Nombres 16 : 1-3 & 41-45
3.1. Contexte
  • Le peuple est toujours en route pour le pays promis.

  • À plusieurs reprises, il y a eu dans le peuple de la jalousie envers Moïse et Aaron.

  • Ce coup-ci, c'est Koré qui mène la rébellion.

  • Dieu Lui-même a puni cette révolte.

  • Mais dès le lendemain, une autre révolte prit forme avec pour accusation : Vous faites périr le peuple !

  • Le peuple laissa parler ce qu'il avait dans le cœur depuis longtemps : la jalousie a pris la place de l'amour fraternel.

  • La colère de Dieu s'enflamma → 14.7000 personnes moururent.

  • Cela s'arrêta quand Moïse et Aaron intercédèrent.

3.2. Parallèle pour le chrétien
  • Nous sommes tels des étrangers et des voyageurs sur cette terre.

  • Dieu nous protège de nos ennemis et veut travailler notre cœur.

  • Nous ne sommes pas à l'abri des murmures, forme d'idolâtrie car cela enlève la souveraineté de l'amour de Dieu dans notre cœur.

  • Ainsi, si nous sommes dans cette situation, nous avons besoin de venir rapidement à la repentance : crier pour que Jésus-Christ intervienne pour nous.

3.3. La sortie que Jésus propose

Le but de Dieu est de transformer notre cœur contre ses réflexes humains (contester à longueur de journée) :

  • Qu'est-ce qu'un murmure ?
    Entretenir dans son cœur le rejet de la royauté de Dieu (verset 13) avec le désir caché de devenir soi-même le chef.

  • Comment les contrer ?

    • Ne parlez point mal les uns des autres, frères. (Jacques 4 : 11)

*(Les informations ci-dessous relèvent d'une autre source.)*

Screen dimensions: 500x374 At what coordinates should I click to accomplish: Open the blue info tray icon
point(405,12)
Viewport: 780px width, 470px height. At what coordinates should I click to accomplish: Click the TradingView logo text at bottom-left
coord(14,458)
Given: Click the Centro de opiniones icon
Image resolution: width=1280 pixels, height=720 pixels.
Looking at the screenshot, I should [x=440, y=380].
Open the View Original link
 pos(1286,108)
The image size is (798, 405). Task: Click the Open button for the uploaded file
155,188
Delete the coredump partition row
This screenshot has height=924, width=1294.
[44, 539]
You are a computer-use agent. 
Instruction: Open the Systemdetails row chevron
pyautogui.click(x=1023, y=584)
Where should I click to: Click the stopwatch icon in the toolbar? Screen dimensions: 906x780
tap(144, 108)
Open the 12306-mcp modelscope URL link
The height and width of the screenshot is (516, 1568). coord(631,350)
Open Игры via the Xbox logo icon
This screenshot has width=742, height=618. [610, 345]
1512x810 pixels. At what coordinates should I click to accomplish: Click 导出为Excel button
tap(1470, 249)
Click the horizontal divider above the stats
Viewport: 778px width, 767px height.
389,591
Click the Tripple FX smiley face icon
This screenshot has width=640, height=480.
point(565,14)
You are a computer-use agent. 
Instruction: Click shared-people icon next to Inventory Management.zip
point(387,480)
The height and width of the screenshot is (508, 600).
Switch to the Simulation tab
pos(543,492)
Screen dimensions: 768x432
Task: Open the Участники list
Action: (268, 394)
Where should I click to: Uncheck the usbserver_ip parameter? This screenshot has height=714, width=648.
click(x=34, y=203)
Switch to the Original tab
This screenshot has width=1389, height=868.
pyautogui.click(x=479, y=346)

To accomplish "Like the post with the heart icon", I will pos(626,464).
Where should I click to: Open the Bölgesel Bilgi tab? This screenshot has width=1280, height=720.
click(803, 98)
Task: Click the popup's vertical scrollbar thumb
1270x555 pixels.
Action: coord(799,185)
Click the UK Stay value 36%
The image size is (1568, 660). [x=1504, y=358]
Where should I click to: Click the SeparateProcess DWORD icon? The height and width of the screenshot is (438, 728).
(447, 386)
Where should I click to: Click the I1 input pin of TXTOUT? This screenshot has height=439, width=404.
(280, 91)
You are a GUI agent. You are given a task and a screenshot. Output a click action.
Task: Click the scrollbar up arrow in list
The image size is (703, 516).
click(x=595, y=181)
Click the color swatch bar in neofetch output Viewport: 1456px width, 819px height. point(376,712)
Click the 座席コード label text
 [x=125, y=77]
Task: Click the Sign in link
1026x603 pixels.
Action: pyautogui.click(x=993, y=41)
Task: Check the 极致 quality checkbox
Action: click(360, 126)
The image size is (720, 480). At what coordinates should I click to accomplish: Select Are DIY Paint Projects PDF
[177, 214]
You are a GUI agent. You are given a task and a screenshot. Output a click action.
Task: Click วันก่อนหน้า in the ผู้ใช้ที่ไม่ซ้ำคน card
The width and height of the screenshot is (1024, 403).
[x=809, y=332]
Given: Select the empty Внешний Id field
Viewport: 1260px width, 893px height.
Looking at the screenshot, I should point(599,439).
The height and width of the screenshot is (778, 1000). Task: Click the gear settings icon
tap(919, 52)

    • Frères, vous avez été appelés à la liberté, seulement ne faites pas de cette liberté un prétexte de vivre selon la chair ; mais rendez-vous, par la charité, serviteurs les uns des autres. (Galates 5 : 13)

    • Portez les fardeaux les uns des autres, et vous accomplirez ainsi la loi de Christ.
      (Galates 6 : 2)

Conclusion

Après son baptême, Jésus a été tenté dans trois domaines :

  • La convoitise de la chair.
  • La convoitise des yeux.
  • L'orgueil de la vie.

Après en être sorti victorieux, il a pleinement commencé son ministère.

Comme le chrétien suit son Seigneur, il est normal qu'il passe aussi par le même chemin. Après son baptême, il connaîtra des tentations qui appartiendront à l'un de ces trois domaines :

  • L'impudicité : convoitise de la chair.
  • L'impatience : convoitise des yeux.
  • Les murmures : orgueil de la vie.

Si nous avons succombé à l'une de ces tentations, n'oublions que la porte de sortie est la repentance. Cette porte est exactement la même que celle que nous avons prise le jour de notre baptême.

Au reste, travaillons à notre salut et glorifions le Seigneur de ce qu'Il fait dans nos vies.

Je suis persuadé que celui qui a commencé en vous cette bonne œuvre la rendra parfaite pour le jour de Jésus Christ.